Start of Block

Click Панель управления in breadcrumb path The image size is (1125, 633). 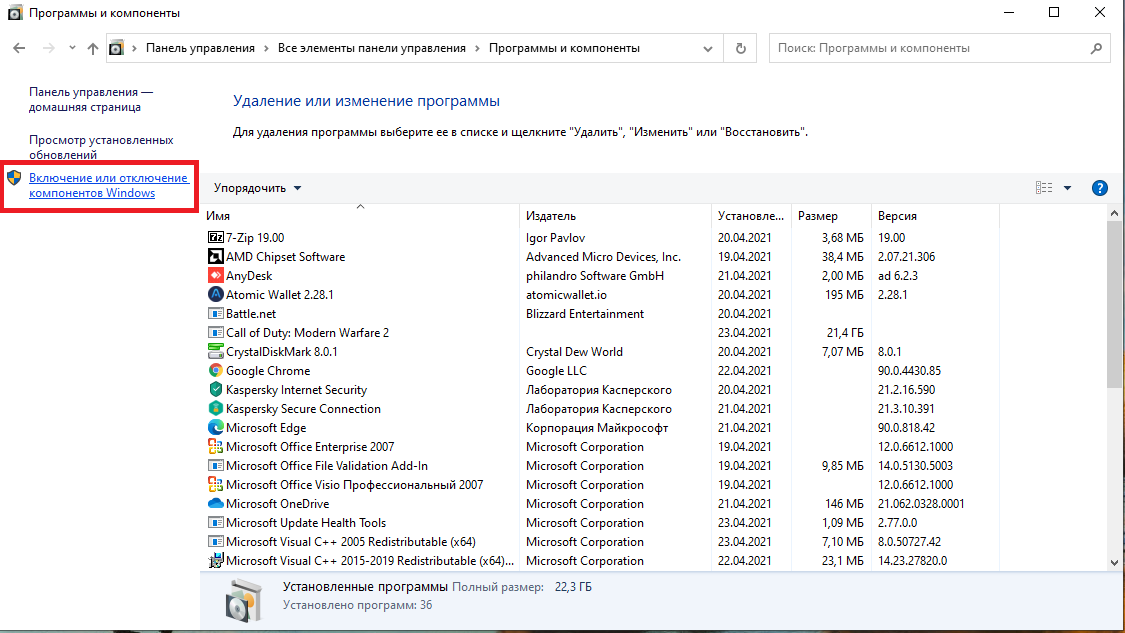click(x=200, y=48)
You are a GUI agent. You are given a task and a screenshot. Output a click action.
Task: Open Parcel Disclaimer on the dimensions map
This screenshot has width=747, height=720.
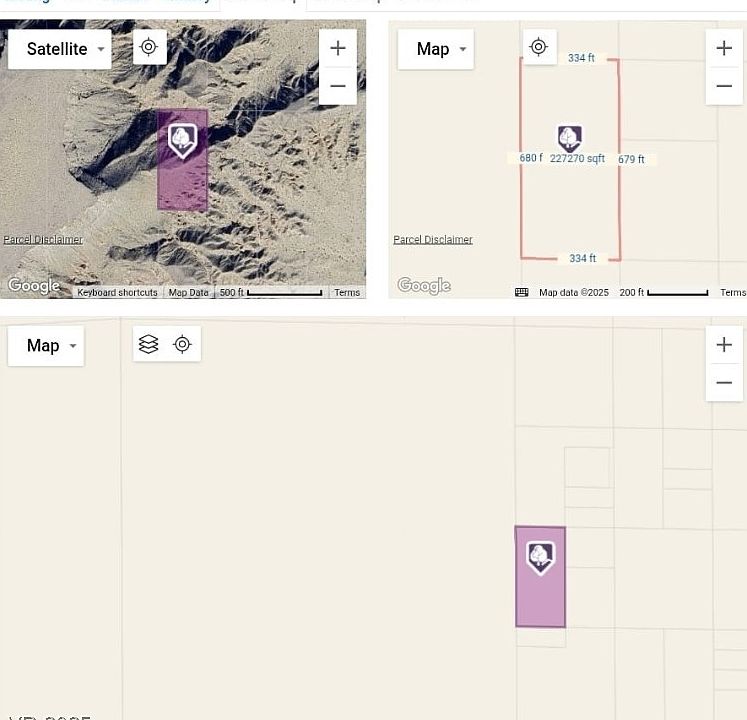click(x=433, y=240)
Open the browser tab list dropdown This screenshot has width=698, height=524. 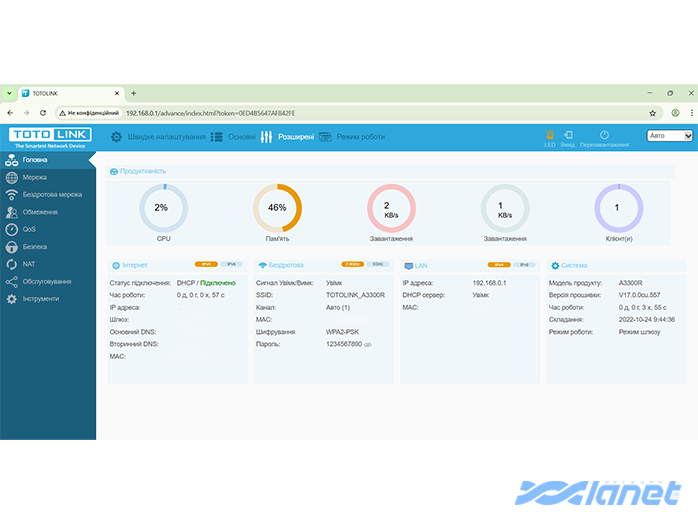(9, 93)
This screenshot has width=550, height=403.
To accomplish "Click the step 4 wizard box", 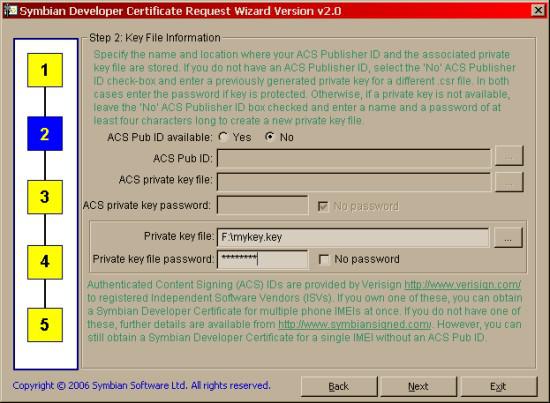I will click(x=45, y=262).
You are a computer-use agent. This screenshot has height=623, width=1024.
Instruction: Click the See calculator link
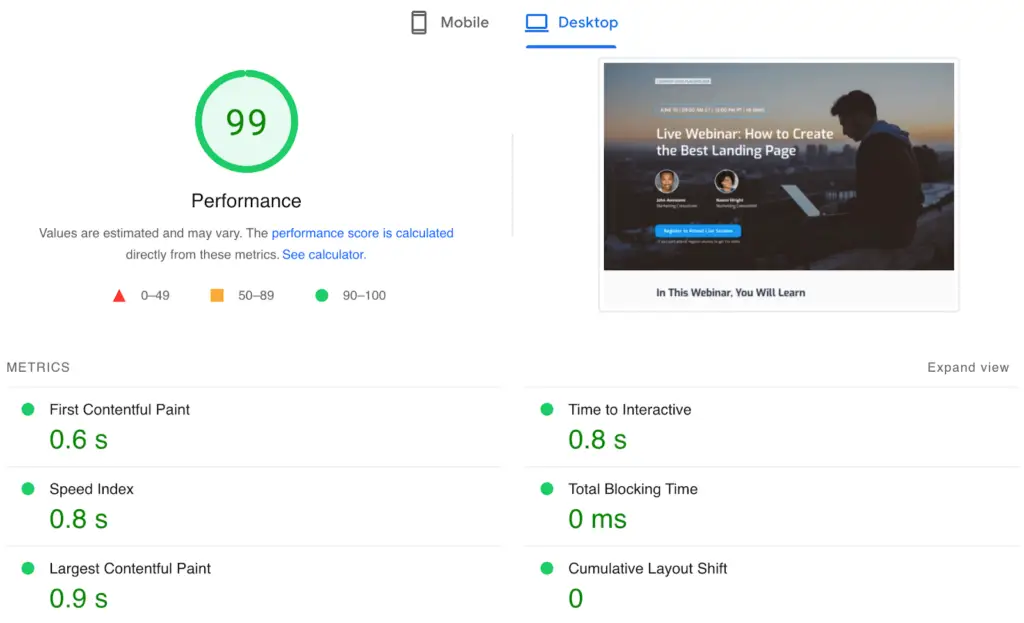click(x=322, y=254)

End of Block

**Problem to solve**: When a line holds the string "agent", pull it out of the listing.

**Result for this exercise**:
You are a GUI agent. You are given a task and a screenshot. Output a click action.
You are a computer-use agent. This screenshot has height=623, width=1024.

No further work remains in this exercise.